First the plus points. This book pulls together the interconnected crises (environmental, sociological and financial) and treats them as they rightly should be under a common lens. George really does have an excellent overview of the geopolitical landscape and her belief that the spheres of existence are given the wrong order of priority is spot on. In fact there's so much to learn from this book - even if you've seen it before in other works - by way of harmonising and converging of ideas. As I said above, this could have been an outstanding book.
I also like the fact that despite her revulsion at the wealthy powers behind governments, George retains some positivity and feels that democracies can work with these individuals in the long run. Despite all she has seen and the opinions she holds, she has not given up on humanity's capacity to heal its self-inflicted wrongs.
But then there's the conflict. The French title of this book was `Leurs crises, nos solutions' which would give the prospective reader a much better idea of George's standpoint. THEY (the Davos `class', global financial institutions...) made these crises; WE (the enlightened `normal' people) have the solutions. While I'm not sure it really helps advance an argument to point out what monsters the other side are, that's not really the problem here. As, fortunately, I wasn't the editor I shall just focus on one chapter to illuminate what bothered me about this book... needless to say there are examples like these peppering the whole text.
So we look at one example from the `The Most Basic Basics: Part 2: Water'
The chapter begins by explaining what a `wet' dream water is for the ideal capitalist.
"Price is a way of rationing scarce resources, so, the scarcer the good, the higher the price - for classical theorists this is the vital function of the market."
George then states:
"Saying that water should be a universal public good does not mean it should also be free... its price should escalate fairly rapidly with consumption levels. Its price, however, should be determined politically, not by purely economic forces of supply and demand."
She then comments on China's massive overconsumption in relation to GDP generation compared to developed world nations, blaming the `completely unrealistic' water prices in China (set, let us remember, politically if not democratically). "They [the prices] do not reflect scarcity, so they encourage further waste and depletion".
A few pages later she commends the municipal government of Grenoble, for supplying water "at the lowest cost of all French cities with a population over 100,000" !!!

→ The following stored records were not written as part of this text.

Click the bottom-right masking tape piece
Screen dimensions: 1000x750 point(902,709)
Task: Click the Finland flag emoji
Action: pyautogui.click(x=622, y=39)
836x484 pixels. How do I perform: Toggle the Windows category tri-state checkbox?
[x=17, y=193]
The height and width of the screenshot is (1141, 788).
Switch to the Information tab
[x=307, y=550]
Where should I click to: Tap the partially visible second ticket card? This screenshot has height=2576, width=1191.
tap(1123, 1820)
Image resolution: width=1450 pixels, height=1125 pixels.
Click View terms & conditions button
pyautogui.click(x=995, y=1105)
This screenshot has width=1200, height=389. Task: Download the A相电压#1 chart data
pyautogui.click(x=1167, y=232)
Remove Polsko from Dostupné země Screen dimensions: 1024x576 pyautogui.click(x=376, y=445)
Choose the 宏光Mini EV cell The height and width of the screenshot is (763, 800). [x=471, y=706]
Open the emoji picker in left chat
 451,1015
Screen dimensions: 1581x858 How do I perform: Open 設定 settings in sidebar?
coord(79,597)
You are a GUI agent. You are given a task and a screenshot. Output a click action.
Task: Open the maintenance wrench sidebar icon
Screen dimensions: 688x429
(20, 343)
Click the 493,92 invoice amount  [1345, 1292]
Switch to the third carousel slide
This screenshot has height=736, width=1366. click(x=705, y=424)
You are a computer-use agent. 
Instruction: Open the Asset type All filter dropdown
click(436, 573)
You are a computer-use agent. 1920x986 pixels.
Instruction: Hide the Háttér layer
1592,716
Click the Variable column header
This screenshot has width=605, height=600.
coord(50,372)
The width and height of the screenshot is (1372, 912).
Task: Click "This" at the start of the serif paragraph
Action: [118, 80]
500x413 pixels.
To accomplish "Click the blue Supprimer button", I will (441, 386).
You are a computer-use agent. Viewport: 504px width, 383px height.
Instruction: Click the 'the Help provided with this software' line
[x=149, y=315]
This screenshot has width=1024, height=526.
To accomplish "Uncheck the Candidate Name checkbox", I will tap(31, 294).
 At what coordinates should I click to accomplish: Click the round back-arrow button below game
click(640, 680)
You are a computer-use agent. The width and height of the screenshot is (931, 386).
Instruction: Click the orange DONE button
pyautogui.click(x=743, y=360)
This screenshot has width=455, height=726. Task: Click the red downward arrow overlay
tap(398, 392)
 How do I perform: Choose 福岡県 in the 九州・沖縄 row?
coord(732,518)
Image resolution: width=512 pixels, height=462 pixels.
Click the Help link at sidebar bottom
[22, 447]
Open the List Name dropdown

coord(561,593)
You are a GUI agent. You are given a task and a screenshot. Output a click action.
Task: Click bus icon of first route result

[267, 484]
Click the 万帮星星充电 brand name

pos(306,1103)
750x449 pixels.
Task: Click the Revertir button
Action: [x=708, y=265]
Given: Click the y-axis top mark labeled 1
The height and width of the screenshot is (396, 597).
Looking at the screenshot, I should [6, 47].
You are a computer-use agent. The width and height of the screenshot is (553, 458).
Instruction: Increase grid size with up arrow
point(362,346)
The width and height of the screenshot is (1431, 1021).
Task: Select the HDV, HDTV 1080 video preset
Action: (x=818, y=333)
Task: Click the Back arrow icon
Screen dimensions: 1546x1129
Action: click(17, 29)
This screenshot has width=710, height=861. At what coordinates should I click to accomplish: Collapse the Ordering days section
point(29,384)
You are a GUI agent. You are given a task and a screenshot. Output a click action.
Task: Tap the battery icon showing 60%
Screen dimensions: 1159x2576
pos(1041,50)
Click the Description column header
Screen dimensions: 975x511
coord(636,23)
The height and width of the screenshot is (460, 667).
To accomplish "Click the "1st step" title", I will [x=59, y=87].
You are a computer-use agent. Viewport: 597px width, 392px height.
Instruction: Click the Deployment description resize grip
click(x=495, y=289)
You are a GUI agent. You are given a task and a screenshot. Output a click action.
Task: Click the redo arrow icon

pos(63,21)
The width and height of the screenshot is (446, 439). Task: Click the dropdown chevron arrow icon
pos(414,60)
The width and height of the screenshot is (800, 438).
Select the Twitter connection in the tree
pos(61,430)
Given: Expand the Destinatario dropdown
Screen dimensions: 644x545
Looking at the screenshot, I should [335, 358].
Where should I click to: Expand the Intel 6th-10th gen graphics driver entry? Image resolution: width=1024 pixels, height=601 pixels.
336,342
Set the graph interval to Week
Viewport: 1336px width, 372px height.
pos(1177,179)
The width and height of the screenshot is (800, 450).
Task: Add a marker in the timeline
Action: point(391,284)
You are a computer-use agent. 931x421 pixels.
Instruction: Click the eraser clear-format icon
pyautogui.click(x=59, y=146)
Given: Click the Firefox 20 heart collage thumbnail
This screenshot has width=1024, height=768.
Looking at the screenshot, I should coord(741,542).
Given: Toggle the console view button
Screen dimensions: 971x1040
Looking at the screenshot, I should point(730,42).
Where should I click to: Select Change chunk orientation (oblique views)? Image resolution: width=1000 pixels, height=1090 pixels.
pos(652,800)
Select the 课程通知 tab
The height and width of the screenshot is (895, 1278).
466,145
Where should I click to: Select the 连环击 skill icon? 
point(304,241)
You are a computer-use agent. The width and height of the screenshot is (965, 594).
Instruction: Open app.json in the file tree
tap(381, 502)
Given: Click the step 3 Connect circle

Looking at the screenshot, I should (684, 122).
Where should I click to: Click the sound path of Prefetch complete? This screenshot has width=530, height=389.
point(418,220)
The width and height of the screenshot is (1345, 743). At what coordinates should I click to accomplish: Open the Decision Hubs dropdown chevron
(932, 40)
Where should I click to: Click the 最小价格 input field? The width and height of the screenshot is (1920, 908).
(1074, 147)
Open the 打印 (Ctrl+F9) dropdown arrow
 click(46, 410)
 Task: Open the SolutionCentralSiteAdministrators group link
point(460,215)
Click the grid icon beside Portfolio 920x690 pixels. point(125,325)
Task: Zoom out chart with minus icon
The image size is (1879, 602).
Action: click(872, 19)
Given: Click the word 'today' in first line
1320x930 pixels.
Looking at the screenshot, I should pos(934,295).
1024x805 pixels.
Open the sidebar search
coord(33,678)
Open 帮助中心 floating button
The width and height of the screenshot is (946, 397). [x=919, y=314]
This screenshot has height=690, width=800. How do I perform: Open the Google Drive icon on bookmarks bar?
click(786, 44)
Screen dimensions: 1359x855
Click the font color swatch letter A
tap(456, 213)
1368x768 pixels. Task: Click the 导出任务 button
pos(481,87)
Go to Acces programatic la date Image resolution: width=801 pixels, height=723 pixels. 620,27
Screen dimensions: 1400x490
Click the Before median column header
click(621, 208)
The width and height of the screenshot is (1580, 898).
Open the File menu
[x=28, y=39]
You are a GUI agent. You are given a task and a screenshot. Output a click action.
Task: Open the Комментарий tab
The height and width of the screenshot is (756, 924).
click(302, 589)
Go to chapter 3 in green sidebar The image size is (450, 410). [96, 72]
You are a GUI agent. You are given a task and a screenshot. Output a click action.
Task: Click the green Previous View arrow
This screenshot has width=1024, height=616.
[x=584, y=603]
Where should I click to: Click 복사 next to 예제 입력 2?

I'd love to be able to work out what on Earth George is trying to say in these comments. Should China be chastised for (politically) setting water prices so low as to encourage waste; or should that fall on Grenoble for doing the equivalent. Remembering, of course, that Grenoble lies at the meeting of two major rivers fed by glacial melt-water from the Alps... a short-term beneficiary of climate-change induced receding glaciers if ever I saw one!
Others have laughed at her use of the rat anecdote concerning privatisation of British water but this is just one example out of a book-load of statistics and accounts devoid of context or missing the fundamental scientific understanding to back them up. Her closing chapters remarks on self-organising criticality are bordering on farcical from someone who seems devoted to the concept of top-down democratic hierarchy sustained by increased taxation. Biological and `lifeless' chemical self-organisation works without (and probably thanks to a lack of) top-down instruction and all evidence I've ever seen points to the conclusion that the more humans meddle with such systems the more fragile they become.
I find it hard and almost worthless to rate this book out of five stars. There is plenty of five-star material in the book; and plenty of one-star dirt smeared all over it! If you want a rational book to understand the scope of the energy crisis facing Britain, then I'd steer you straight to David MacKay's Sustainable Energy Without the Hot Air
. If you want a book to inspire you about the power of biological self-organisation and humanity's place in the grand scheme, then get hold of a copy of Tim Flannery's Here on Earth
. Susan George holds many opinions; some of which I agree with - others of which I contest. But I always believe it is healthy to read a variety of opinions and challenge your own beliefs. If you can keep your wits about you and avoid treading in the dirt, Susan George's WCWF does have a lot to recommend it.